Ainda assim, a protagonista de Cartaxo é uma sonhadora. Olhar-se no espelho é uma forma de manter uma aspiração do futuro viva e de encontrar no próprio rosto algum traço que compartilhe com as outras mulheres que cercam a sua trajetória. Um exemplo disso é como busca um romance após Glória (Tâmara Taxman) comentar sobre como é ter um homem que a deseje. No entanto, por meio dos enquadramentos, do figurino e da relação entre os personagens, Amaral nos mostra o quão frágeis e interrompidos são os sonhos da personagem e a hostilidade com a qual o real a confronta; uma vez que os outros invalidam-na e tem um claro desinteresse por ela. 

Macabéa é visualmente uma figura antagônica a todas as mulheres que norteiam “A Hora da Estrela”. O figurino dela é uma mistura de infância tardia, antiquada e obsoleta, a qual se torna mais decadente conforme se salienta a falta de higiene da personagem. Nessa conjectura, Marcélia Cartaxo realiza um trabalho corpóreo sensacional e sutil, evocando toda a vulnerabilidade que a personagem carrega por meio de seus ombros rebaixados, o olhar retraído e a figura mirrada. A sensação que passa é de haver uma dor que atravessa o corpo de Macabéa constantemente, mas, assim como ela, não conseguimos denominar o que seria. É compreensível que Cartaxo tenha sido premiada com o Urso de Prata no Festival de Berlim como melhor atriz, em 1986, e conquistado prêmio correlato no Festival de Brasília, em 1985.

ACOLHIMENTO E REFLEXÃO

“A Hora da Estrela” perpassa ainda temáticas importantes para o universo feminino e que eram vistas de maneira mais delicada tanto quando Lispector escreveu a obra, quanto em 1985. Mesmo assim, a diretora mergulha de forma sensível em questões que atravessam o corpo da mulher, optando por uma abordagem pincelada e, em certa dosagem, ousada de tópicos como aborto, masturbação, desejo sexual, traição e o pânico de ser rejeitada pelo parceiro.

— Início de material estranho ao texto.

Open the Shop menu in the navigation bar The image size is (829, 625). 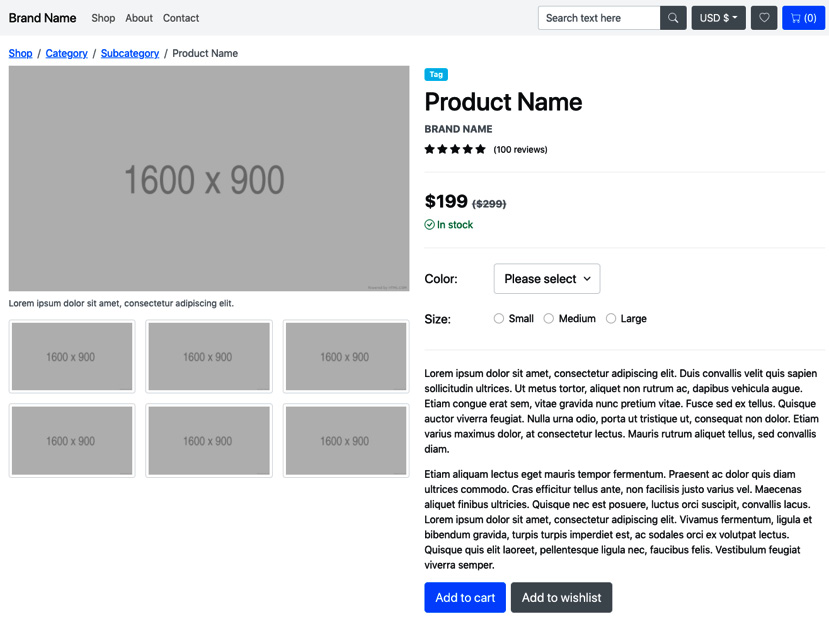(103, 18)
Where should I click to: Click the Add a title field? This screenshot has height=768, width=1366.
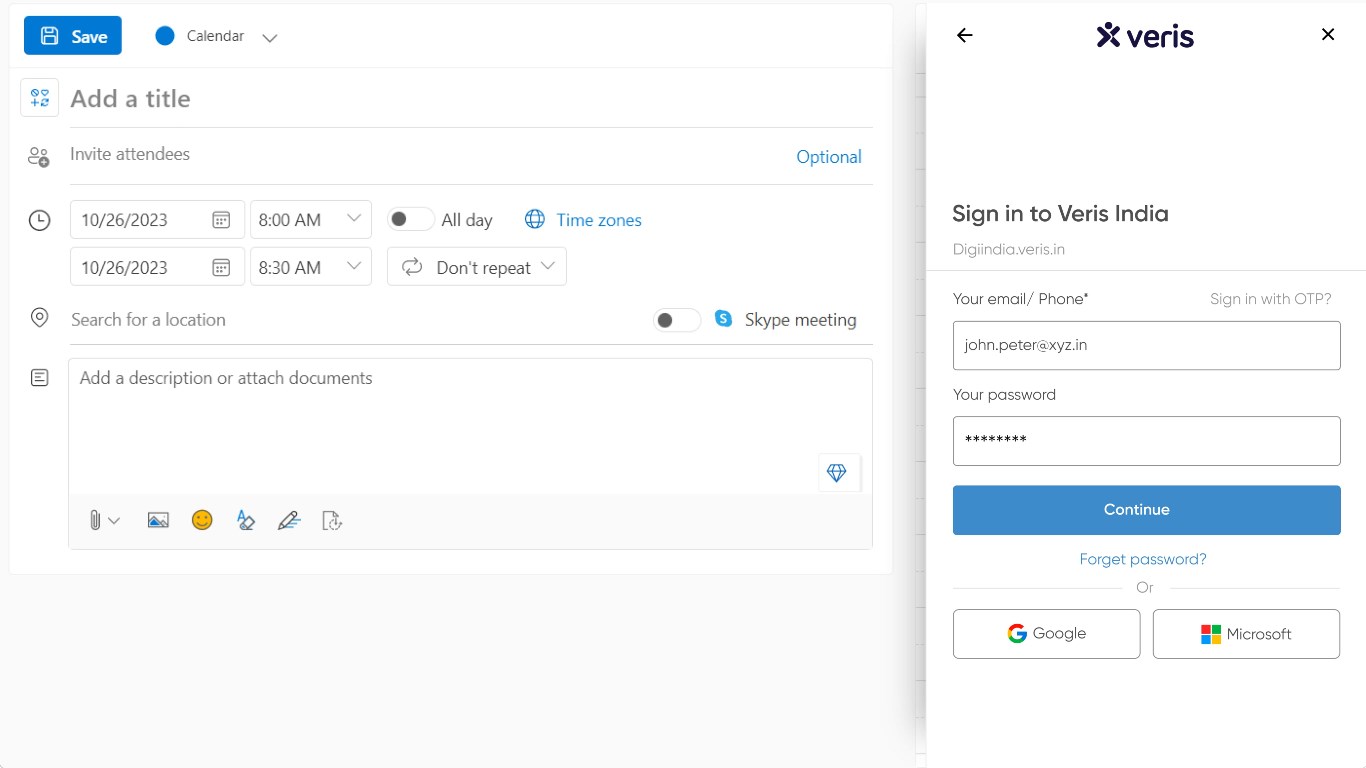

A restauração de “A Hora da Estrela” nos oportuniza contemplar na tela do cinema uma obra que mescla elementos técnicos e narrativos para nos aproximar de sua personagem central e, ainda que não nos identifiquemos com ela, suscitam sentimentos de acolhimento e reflexões sobre a nossa própria jornada. Afinal, este é o relato honesto e sensível sobre alguém que não encontrou seu lugar no mundo e apoia-se na ingenuidade e nos sonhos para manter-se viva. E quem é que não faz o mesmo?